If you unanimously find that one or more of the aggravating circumstances existed beyond a reasonable doubt, unless you also unanimously find that any such aggravating circumstance or circumstances outweigh the finding of one or more mitigating circumstances, the death penalty shall not be imposed. (OUJI-CR 440)

Title 21 O.S. 1991 § 701.11 [21-701.11] does not allow the death penalty to be imposed unless there is a unanimous finding of at least one statutory aggravating circumstance beyond a reasonable doubt, or any such aggravating circumstance is outweighed by the finding of one or more mitigating circumstances.

¶62 Mitchell claims that Instruction 10 above did not comport with this Court's approved instruction set forth in Davis v. State:80

If you do unanimously find one or more of these aggravating circumstances existed beyond a reasonable doubt and you further find that such aggravating circumstance or circumstances is outweighed by the finding of one or more mitigating circumstances the death penalty shall not be imposed. In that event the sentence would be imprisonment for life.
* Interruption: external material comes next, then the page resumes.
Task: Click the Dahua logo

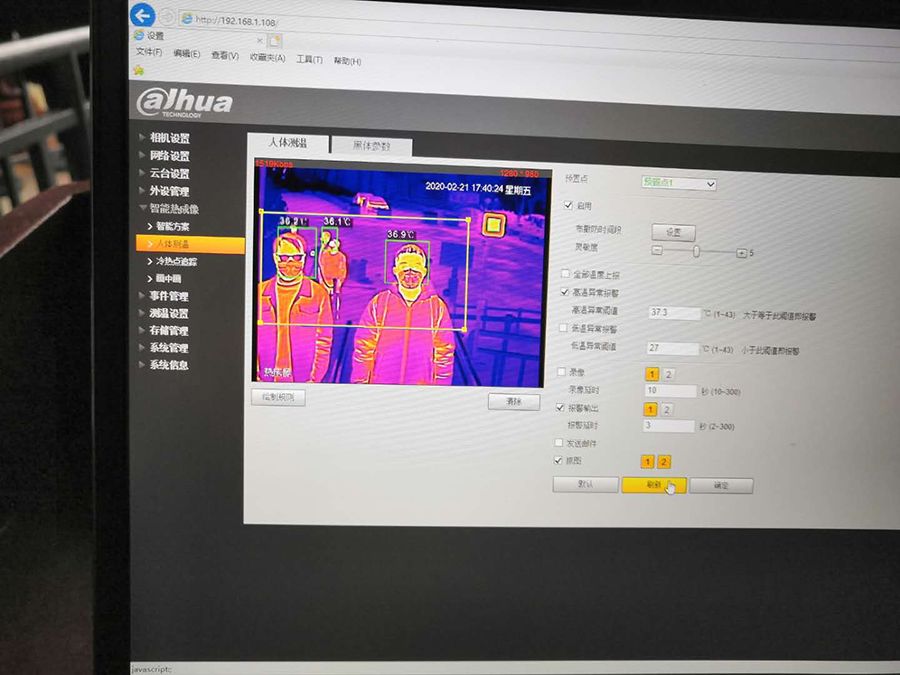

¶63 The trial court gave the standard OUJI instruction, which makes clear the requirement that aggravating circumstances must outweigh mitigators unanimously. This is not contrary to § 701.11 nor diminishes or skews the burden of proof. This Court has previously rejected this argument.81

¶64 Mitchell argues in proposition twenty-nine that the trial court erred in failing to instruct Mitchell's jury on the presumption of life. Mitchell unsuccessfully requested such an instruction. Instruction 2 told the jury Mitchell was presumed innocent of the charges made in the Bill of Particulars, and that if they had any doubt as to his guilt they should return a noncapital sentence. Later instructions correctly set forth the burden of proof and the standards and procedures for weighing aggravating and mitigating evidence. Mitchell is not entitled to an instruction on presumption of life. This court has consistently rejected this argument.82

[884 P.2d 1208]

¶65 Mitchell argues in proposition thirty that Oklahoma's "continuing threat" aggravating circumstance continues to be applied and interpreted in an unconstitutionally vague and overbroad manner. This Court has held continuing threat may be proved by prior convictions, unadjudicated crimes, or the circumstances of the crime for which the defendant is on trial. This Court recently found insufficient evidence of this aggravator where no evidence was presented to support the claim,83 and has consistently rejected Mitchell's argument.84

¶66 More particularly, the evidence supporting the continuing threat aggravator against Mitchell included the testimony of his juvenile rape victim, who testified he threatened to kill her, and his own admissions to prior juvenile crimes.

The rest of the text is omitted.